_Text section_
Introduction to Backtracking

Placing 8 queens so none attack each other by brute force means checking ~280 trillion board layouts — you’d wait longer than the universe is old. Backtracking solves it in microseconds, touching fewer than 2,000 possibilities. Same exhaustive search, a different idea: stop the instant you know you’ve already lost.

Backtracking is the algorithm pattern you use when there’s no clever recurrence, no greedy swap, no DP table — when the only way forward is to actually try the possibilities, but in a way that doesn’t take forever.

Concretely: you grow a partial solution one step at a time. At each step you have a small set of legal choices. You pick one, recurse, and either reach a complete solution (success!) or hit a dead end. When you hit a dead end, you undo the last choice and try the next legal one. That undo step — the “back” in backtracking — is the whole game.

The decision tree

Every backtracking problem implicitly defines a tree of partial solutions. The root is the empty solution. Each child is one more choice on top of its parent. The leaves are either complete solutions or dead ends.

Take generating all subsets of [1, 2, 3]. At every element, we choose to include it or skip it:

Subset decision tree for [1, 2, 3] — '+k' = include, '-k' = skip

■ recursive call   ■ base case — 15 total calls

Eight leaves, eight subsets. The “tree” exists only in the call stack — you don’t materialize it, you walk it.

This is the universal shape. Backtracking is depth-first walking of a decision tree, with an undo between siblings.

Brute force vs backtracking — the difference

Both try every possibility. The difference is when they detect that a partial solution is doomed.

Brute force builds a complete candidate, then checks if it’s valid. For an 8 × 8 board, that’s 64⁸ ≈ 280 trillion complete configurations to check for N-Queens. Hopeless.

_Data records_
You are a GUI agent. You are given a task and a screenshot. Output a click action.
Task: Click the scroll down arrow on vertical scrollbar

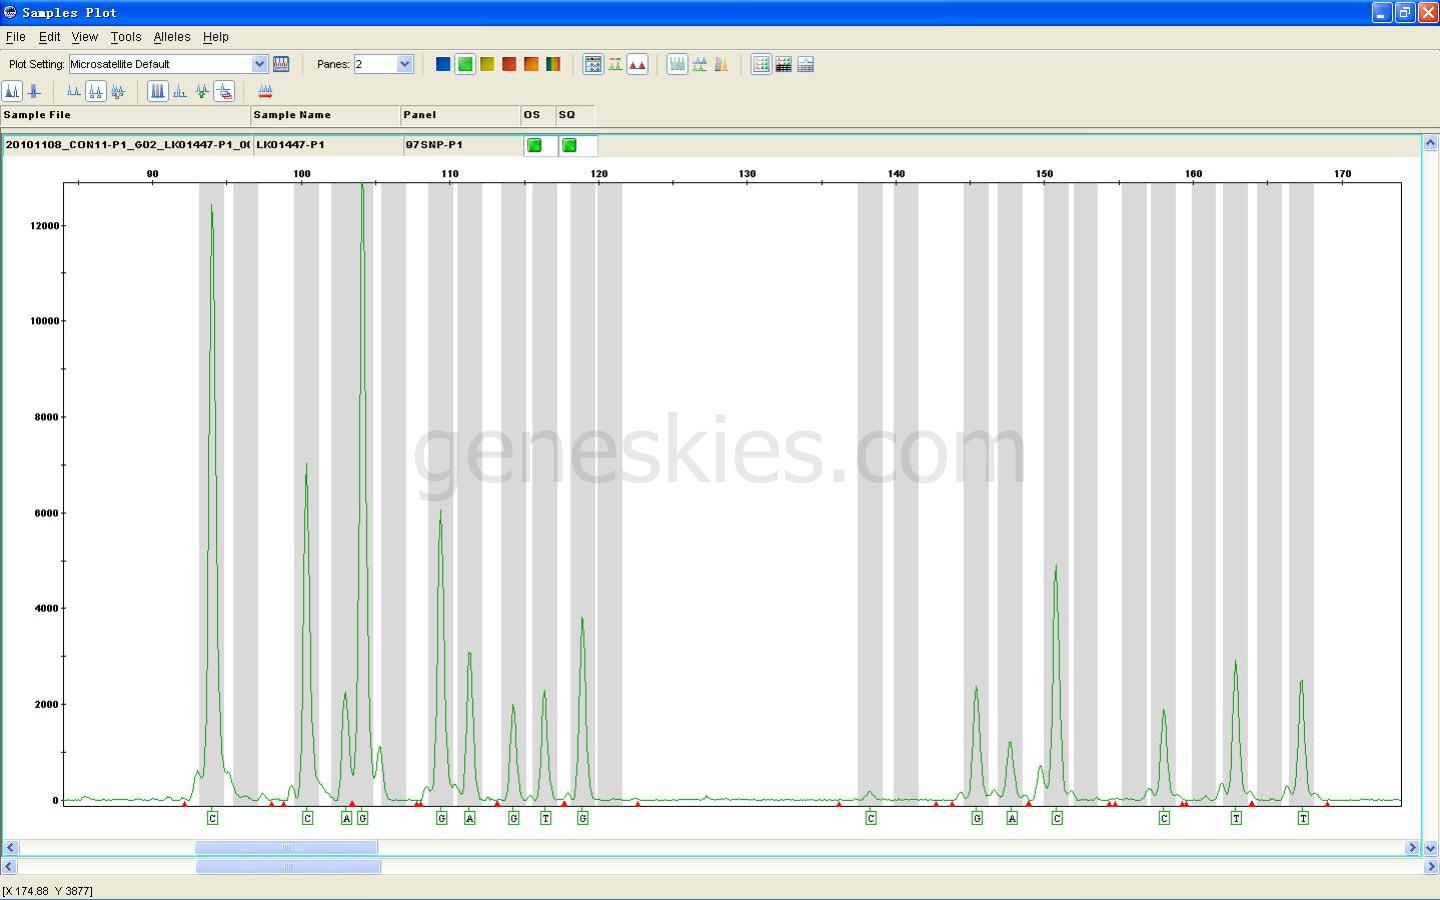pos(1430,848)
--
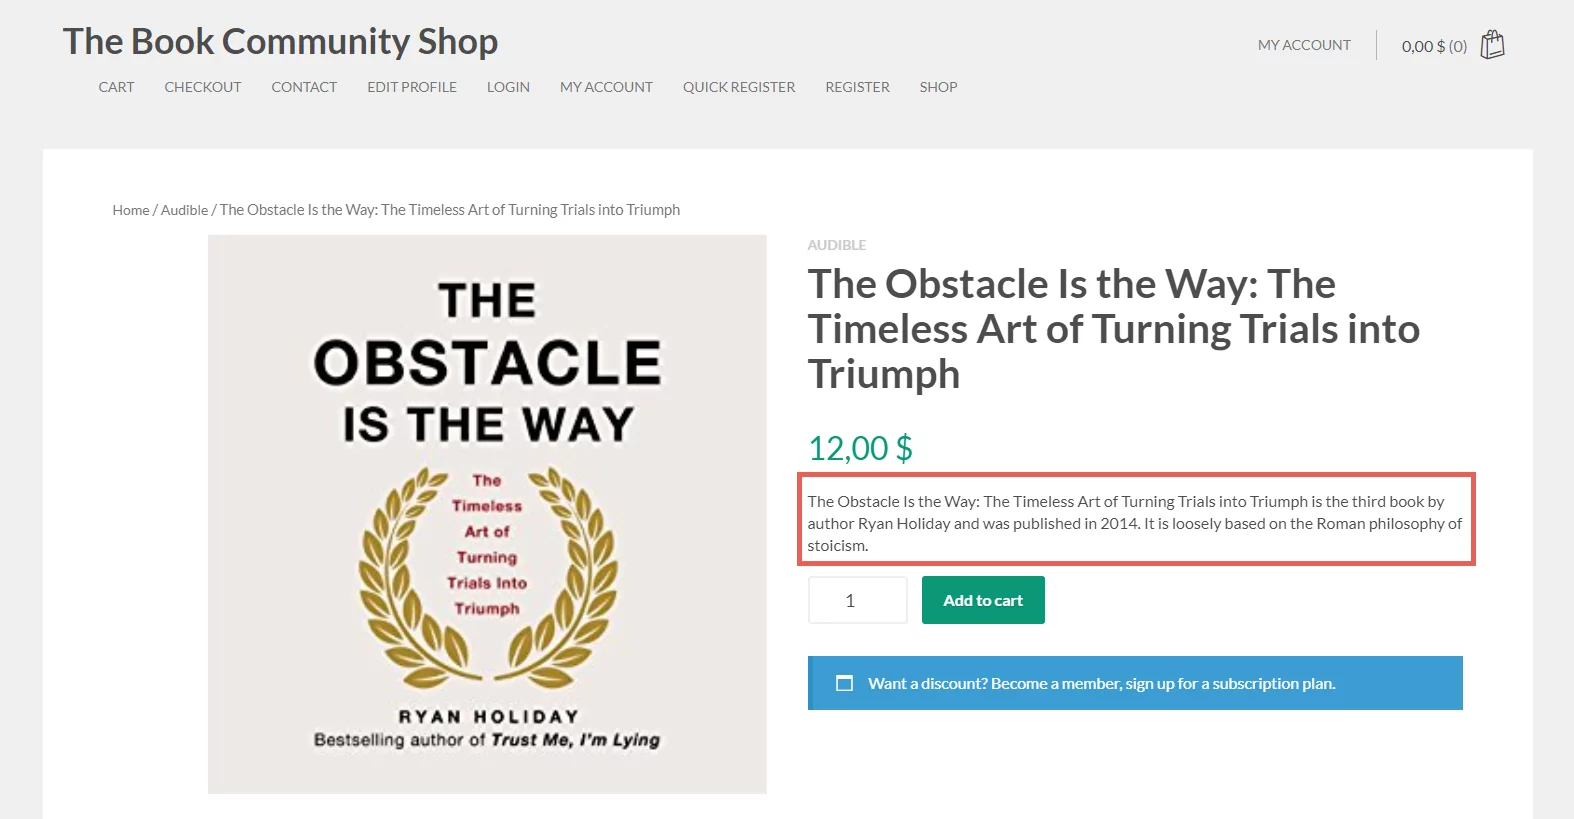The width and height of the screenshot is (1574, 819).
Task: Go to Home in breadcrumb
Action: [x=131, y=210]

_To do_
Reproduce the introduction to backtracking in full, word for word, from its title to its final line.

_The output_
Introduction to Backtracking

Placing 8 queens so none attack each other by brute force means checking ~280 trillion board layouts — you’d wait longer than the universe is old. Backtracking solves it in microseconds, touching fewer than 2,000 possibilities. Same exhaustive search, a different idea: stop the instant you know you’ve already lost.

Backtracking is the algorithm pattern you use when there’s no clever recurrence, no greedy swap, no DP table — when the only way forward is to actually try the possibilities, but in a way that doesn’t take forever.

Concretely: you grow a partial solution one step at a time. At each step you have a small set of legal choices. You pick one, recurse, and either reach a complete solution (success!) or hit a dead end. When you hit a dead end, you undo the last choice and try the next legal one. That undo step — the “back” in backtracking — is the whole game.

The decision tree

Every backtracking problem implicitly defines a tree of partial solutions. The root is the empty solution. Each child is one more choice on top of its parent. The leaves are either complete solutions or dead ends.

Take generating all subsets of [1, 2, 3]. At every element, we choose to include it or skip it:

Subset decision tree for [1, 2, 3] — '+k' = include, '-k' = skip

■ recursive call   ■ base case — 15 total calls

Eight leaves, eight subsets. The “tree” exists only in the call stack — you don’t materialize it, you walk it.

This is the universal shape. Backtracking is depth-first walking of a decision tree, with an undo between siblings.

Brute force vs backtracking — the difference

Both try every possibility. The difference is when they detect that a partial solution is doomed.

Brute force builds a complete candidate, then checks if it’s valid. For an 8 × 8 board, that’s 64⁸ ≈ 280 trillion complete configurations to check for N-Queens. Hopeless.